Quintin Brubaker didn’t always want to be a physician. But he did always want to help people.
“I received my (undergraduate) degree in history, so when I first got out of college, I wasn’t originally in health,” Brubaker said. “But I decided to try an exciting field which I could get into at an entry level.”
Once he was trained as an EMT, he continued his education in the field to become a paramedic — assuming more responsibilities and having the ability to complete more complicated medical procedures.
“It really hooked me,” Brubaker said. “I wasn’t sitting behind a desk — I was out in the community, interacting with people.”
After being a paramedic for several years, he began to wonder how else he might be able to grow in his career.
“I felt like there was a lot more I wanted to learn,” he said. “I felt like I wanted to have more of an impact than I could as a paramedic, so being a physician was the logical step. I wanted to fulfill my potential.”
From the time he decided to apply to medical school, WVU School of Medicine was at the top of Brubaker’s list. It was close to his Winchester, Virginia home, and he knew the university had a rural health track.
Throughout his medical school education, Brubaker was active in rural programming — from rural service scholarships to participating in the Rural and Global Health tracks. And as he approached his final semester of medical school, he saw an opportunity to study rural health in a new setting.
He applied and received Nancy Sanders grant funding from the Global Engagement Office. His goal was to reach out to a rural health organization in another country to have a comparative and interactive international experience.
“At some point, as I was reading about the history and culture of Appalachia, I learned about some of the Welsh immigration here, even centuries back,” Brubaker said. “I just got stuck on this idea as a unique rural place that’s part of a bigger society, and that idea lodged in the back of my head over the years.”
After researching, he reached out to Rural Health and Care Wales, an organization created by the Welsh government in the past five years to help communities and their health systems identify needs and to focus research efforts in addressing those needs.
The organization embraced Brubaker’s request to visit.
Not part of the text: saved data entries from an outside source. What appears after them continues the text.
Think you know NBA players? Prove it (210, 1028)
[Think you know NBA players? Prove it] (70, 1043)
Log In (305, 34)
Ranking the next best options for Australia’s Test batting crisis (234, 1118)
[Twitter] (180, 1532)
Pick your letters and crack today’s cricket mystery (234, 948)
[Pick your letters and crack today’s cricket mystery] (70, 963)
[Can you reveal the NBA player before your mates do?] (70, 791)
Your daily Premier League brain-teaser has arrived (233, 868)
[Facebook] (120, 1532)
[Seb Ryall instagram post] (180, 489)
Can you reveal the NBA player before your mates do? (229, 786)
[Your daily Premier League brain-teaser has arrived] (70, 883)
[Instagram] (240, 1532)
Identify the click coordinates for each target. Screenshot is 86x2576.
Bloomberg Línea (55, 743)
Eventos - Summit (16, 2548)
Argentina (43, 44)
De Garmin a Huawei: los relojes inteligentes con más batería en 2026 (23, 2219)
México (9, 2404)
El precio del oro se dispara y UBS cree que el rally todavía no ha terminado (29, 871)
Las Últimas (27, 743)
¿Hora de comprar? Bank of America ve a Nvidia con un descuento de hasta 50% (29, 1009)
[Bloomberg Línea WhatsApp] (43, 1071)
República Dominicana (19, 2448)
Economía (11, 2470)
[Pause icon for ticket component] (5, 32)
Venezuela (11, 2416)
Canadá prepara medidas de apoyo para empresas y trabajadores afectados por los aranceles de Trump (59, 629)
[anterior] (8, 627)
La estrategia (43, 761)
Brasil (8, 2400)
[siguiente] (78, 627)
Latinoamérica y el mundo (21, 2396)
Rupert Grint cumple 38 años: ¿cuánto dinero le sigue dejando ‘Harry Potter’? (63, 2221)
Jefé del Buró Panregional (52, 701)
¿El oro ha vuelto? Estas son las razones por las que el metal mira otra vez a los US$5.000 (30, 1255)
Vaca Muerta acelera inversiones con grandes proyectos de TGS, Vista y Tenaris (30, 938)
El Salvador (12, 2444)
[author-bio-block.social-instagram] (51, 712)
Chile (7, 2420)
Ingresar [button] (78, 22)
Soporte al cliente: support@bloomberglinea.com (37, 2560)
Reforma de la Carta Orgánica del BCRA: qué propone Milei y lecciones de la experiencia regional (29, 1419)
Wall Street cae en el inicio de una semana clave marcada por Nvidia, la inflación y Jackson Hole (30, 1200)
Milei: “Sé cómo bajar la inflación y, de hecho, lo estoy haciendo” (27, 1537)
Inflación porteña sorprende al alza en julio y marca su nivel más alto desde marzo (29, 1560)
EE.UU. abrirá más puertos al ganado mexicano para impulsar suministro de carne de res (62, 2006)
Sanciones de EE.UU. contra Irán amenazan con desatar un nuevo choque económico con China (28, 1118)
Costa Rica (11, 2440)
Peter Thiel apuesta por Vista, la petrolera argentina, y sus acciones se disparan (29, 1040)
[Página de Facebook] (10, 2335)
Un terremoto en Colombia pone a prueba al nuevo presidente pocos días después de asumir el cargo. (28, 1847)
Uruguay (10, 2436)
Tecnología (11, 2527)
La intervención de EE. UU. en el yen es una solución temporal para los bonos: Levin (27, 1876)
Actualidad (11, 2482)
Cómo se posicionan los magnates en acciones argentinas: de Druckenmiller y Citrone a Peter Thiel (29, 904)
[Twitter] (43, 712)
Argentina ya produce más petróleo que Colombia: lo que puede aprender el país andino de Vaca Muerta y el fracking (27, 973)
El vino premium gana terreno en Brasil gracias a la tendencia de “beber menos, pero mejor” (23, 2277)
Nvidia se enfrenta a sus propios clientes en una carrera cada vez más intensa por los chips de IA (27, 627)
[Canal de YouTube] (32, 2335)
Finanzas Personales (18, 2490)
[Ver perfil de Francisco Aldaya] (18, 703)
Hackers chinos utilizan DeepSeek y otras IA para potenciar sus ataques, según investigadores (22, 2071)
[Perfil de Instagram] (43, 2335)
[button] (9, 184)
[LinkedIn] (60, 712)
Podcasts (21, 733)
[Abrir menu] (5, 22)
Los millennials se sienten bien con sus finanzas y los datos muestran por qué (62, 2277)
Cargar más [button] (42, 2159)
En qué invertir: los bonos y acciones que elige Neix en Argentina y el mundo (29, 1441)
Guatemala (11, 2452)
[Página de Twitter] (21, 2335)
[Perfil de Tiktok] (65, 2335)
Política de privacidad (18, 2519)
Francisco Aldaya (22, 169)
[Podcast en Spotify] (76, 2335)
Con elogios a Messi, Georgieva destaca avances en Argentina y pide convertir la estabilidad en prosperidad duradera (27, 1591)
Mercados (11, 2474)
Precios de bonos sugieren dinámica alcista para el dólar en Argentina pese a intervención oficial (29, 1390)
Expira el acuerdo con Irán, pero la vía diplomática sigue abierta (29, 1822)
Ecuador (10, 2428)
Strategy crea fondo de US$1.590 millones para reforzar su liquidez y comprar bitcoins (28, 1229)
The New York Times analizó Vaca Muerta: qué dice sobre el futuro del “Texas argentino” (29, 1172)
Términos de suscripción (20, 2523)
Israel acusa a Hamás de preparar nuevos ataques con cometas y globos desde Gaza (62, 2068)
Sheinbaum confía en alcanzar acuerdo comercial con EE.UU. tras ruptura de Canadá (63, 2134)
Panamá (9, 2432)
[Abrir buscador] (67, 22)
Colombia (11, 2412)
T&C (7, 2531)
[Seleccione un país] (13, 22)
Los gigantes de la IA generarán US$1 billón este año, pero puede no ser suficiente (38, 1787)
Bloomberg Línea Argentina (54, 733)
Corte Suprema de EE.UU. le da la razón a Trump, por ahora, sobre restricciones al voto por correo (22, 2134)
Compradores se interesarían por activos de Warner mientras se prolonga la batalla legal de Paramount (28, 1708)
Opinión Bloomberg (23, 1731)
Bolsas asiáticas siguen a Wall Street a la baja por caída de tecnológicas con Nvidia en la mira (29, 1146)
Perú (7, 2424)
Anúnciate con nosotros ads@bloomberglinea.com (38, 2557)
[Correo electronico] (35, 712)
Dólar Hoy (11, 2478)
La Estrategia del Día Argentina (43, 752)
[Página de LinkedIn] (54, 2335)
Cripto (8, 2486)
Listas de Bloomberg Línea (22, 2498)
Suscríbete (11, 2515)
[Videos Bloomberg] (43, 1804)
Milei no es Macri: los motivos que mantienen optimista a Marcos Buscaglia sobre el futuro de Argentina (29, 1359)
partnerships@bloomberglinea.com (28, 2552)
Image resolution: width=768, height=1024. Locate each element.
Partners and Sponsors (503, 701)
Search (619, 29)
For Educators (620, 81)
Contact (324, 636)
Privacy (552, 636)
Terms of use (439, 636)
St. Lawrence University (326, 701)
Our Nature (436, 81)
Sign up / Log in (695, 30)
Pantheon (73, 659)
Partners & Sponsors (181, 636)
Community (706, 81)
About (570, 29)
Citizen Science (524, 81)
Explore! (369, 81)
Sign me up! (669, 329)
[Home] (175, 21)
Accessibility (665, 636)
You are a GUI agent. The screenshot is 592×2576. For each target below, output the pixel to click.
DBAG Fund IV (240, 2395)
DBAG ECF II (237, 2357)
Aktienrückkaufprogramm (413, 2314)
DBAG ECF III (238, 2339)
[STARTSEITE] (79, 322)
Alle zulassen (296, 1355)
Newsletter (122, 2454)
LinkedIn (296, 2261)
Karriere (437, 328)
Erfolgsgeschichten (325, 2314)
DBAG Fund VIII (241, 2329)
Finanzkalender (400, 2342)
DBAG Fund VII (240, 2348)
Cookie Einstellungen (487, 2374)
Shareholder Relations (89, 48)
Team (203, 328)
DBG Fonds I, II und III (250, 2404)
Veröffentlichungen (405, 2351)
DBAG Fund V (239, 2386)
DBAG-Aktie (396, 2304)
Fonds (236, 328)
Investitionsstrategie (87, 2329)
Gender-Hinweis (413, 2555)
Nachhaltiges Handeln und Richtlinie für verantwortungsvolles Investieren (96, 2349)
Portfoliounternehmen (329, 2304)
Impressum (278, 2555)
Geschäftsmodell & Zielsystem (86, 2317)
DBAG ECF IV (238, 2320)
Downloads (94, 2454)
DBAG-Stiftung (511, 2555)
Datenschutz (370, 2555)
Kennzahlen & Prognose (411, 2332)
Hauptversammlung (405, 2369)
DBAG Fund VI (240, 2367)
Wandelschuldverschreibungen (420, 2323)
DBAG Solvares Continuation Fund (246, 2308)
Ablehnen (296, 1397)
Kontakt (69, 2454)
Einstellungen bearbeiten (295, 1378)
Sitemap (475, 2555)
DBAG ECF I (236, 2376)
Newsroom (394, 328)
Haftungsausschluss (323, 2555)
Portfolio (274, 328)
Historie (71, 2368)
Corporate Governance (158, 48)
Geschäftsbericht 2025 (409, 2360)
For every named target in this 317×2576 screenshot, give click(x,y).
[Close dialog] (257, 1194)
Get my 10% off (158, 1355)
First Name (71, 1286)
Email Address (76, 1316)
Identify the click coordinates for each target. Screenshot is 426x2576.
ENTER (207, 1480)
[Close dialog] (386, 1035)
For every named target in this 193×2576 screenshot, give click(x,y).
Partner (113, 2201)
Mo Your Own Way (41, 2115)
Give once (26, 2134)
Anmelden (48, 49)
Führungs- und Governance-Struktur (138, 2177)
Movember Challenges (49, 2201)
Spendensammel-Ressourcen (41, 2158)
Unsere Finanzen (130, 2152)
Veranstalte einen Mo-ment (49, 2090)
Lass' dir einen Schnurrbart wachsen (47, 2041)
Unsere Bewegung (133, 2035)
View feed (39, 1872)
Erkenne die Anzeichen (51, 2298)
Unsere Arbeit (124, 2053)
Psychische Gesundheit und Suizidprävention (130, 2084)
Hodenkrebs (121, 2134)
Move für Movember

Anna L. Prytherch, Rural Health and Care Wales project manager, said their work has been heavily reliant on previous work and best practice models that have been seen in other countries, so they are always happy to welcome practitioners studying abroad.
“We were delighted to hear from Quintin and his project, as there are several demographic similarities in both Wales and West Virginia, and the issues you face in terms of rural health challenges,” Prytherch said.
Logistics, connectivity and isolation are a few of the shared challenges for providing healthcare in the rural settings. As for solutions, both locations are focusing on telehealth and preventive medicine.
“Studying abroad provides you with a completely new mindset in that you see similar issues being dealt with in different environments and cultures,” Prytherch said. “It opens the mind to new possibilities and sharing best practice, while also noting similarities in challenges and how these are being addressed. It is a great way to broaden your perspective and open your mind to new ideas.”
During his week in Wales, Brubaker stayed in a small town called Aberystwyth, where he visited a university of the same name. He also spent time at Bronglais General Hospital, learning about the hospital, its staff and the regional health board.
Through his connections while there, he also had the opportunity to travel to the capital city, Cardiff, and the medical school at the Cardiff University. He also spent time in a smaller village nearby to learn the practices and challenges of primary care.
“I wanted to see a difference in a wealthy society where they have an idea of universal access to healthcare — something we haven’t done yet in the U.S.,” Brubaker said. “I found it very interesting to see how integral that idea is to what healthcare is, to both the regular citizens and patients as well as the health care providers.”
Aside from the issue of access, Brubaker noted another difference in the system — fewer documentation demands.
“The general practitioner could see far more people in an hour or in a day when his charting responsibility was to check a few boxes and leave a phrase describing his clinical impression,” he said. Charting responsibilities in the United States can be much lengthier, roughly 18 minutes per patient, Brubaker said.
“I feel inspired to find a model for more concise documentation once I enter practice. I think lots of primary care clinicians would agree with that hope.”
Since returning home, Brubaker has presented to the WVU Medical School Rural Health Interest Group about his experience. He also presented remotely at the Rural Health and Care Wales annual conference in November about rural clinician training in West Virginia.
Brubaker said he hopes to continue building the relationships he has established in Wales. He said he would love to bring their rural health leaders to West Virginia, so they can learn and grow together.
“I think seeing how things are done elsewhere can open your mind as to what is possible,” he said. “In healthcare, which has a lot of regulations, you learn to practice based on the norm — billing, coding and insurance requirements where you are. Escaping that to see what medicine can be like under a different set of ground rules is pretty eye-opening.”
After his residency, Brubaker plans to become a family physician in a rural part of West Virginia, likely in the central or eastern counties.